- **EXCERPT TO READ**
-------

Tuning the Selectivity of Nitrate Reduction via Fine Composition Control of RuPdNP Catalysts.

Autor: Troutman JP; Department of Civil, Architectural, and Environmental Engineering, The University of Texas at Austin, 301 E. Dean Keeton Street Stop C1700, Austin, TX, 78712, USA.; Department of Chemistry, The University of Texas at Austin, 105 E. 24th Street Stop A5300, Austin, TX, 78712, USA., Mantha JSP; Department of Chemistry, The University of Texas at Austin, 105 E. 24th Street Stop A5300, Austin, TX, 78712, USA., Li H; Advanced Institute for Materials Research (WPI-AIMR), Tohoku University, Sendai, 980-8577, Japan., Henkelman G; Department of Chemistry, The University of Texas at Austin, 105 E. 24th Street Stop A5300, Austin, TX, 78712, USA., Humphrey SM; Department of Chemistry, The University of Texas at Austin, 105 E. 24th Street Stop A5300, Austin, TX, 78712, USA., Werth CJ; Department of Civil, Architectural, and Environmental Engineering, The University of Texas at Austin, 301 E. Dean Keeton Street Stop C1700, Austin, TX, 78712, USA.
Jazyk: angličtina
Zdroj: Small (Weinheim an der Bergstrasse, Germany) [Small] 2024 Jun; Vol. 20 (26), pp. e2308593. Date of Electronic Publication: 2024 Feb 07.

-------

- **EXERCISE DATA**
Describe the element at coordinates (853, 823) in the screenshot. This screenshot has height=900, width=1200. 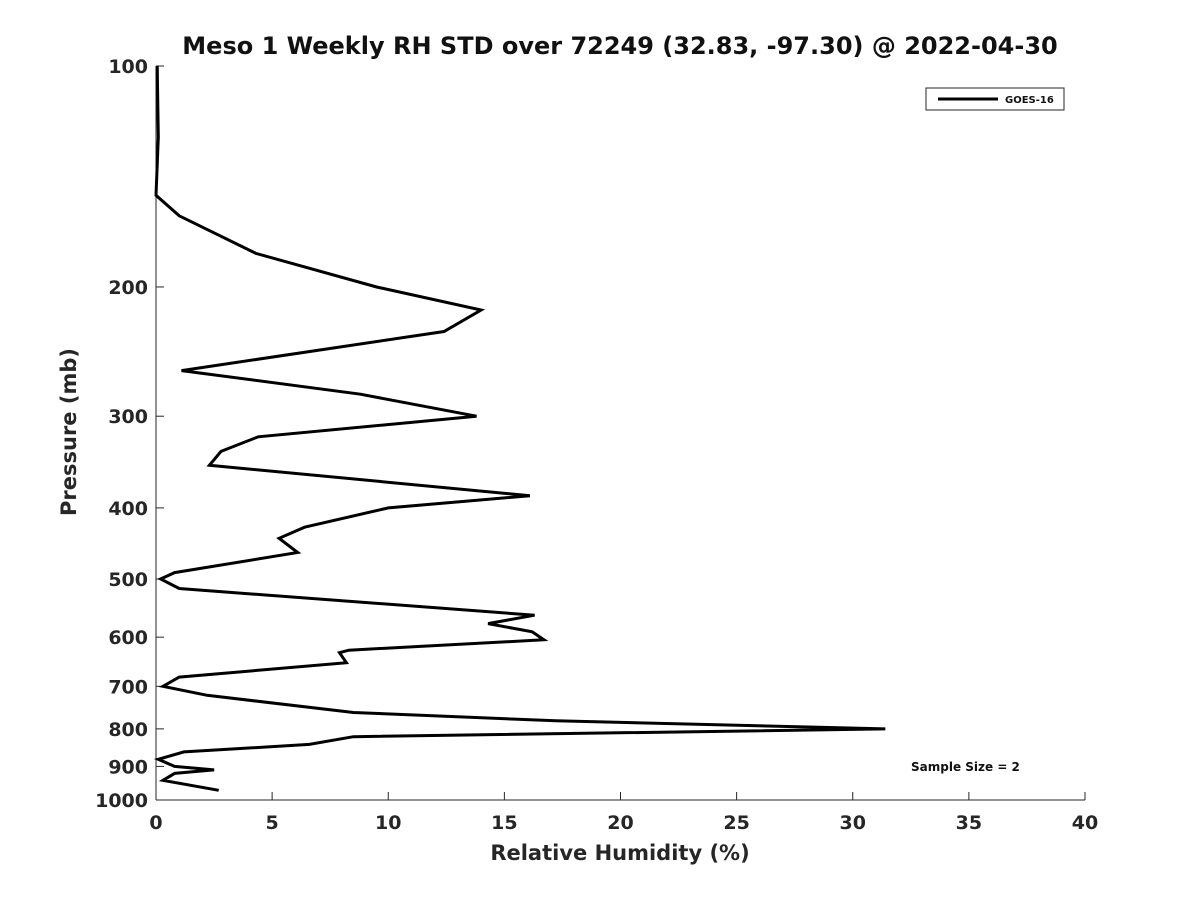
I see `x-tick-label: 30` at that location.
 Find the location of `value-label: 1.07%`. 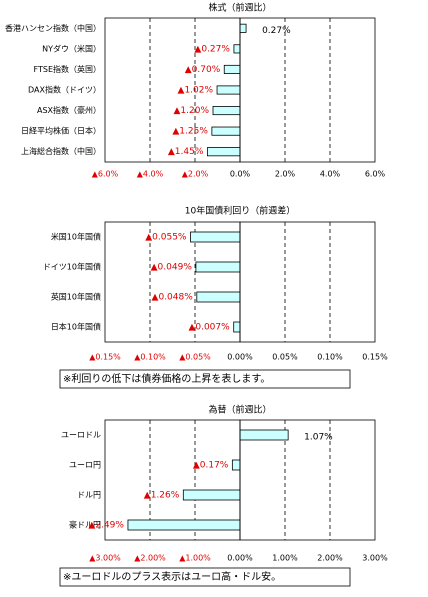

-------

- **ACTIONS TO TAKE**
1. According to the publication record, on what date was the article published electronically?
2. Repeat the publication record word for word from "Jazyk: angličtina" to "2024 Feb 07.".
Work from the publication record alone.

- **YOUR RESPONSES**
1. February 7, 2024.

2.
Jazyk: angličtina
Zdroj: Small (Weinheim an der Bergstrasse, Germany) [Small] 2024 Jun; Vol. 20 (26), pp. e2308593. Date of Electronic Publication: 2024 Feb 07.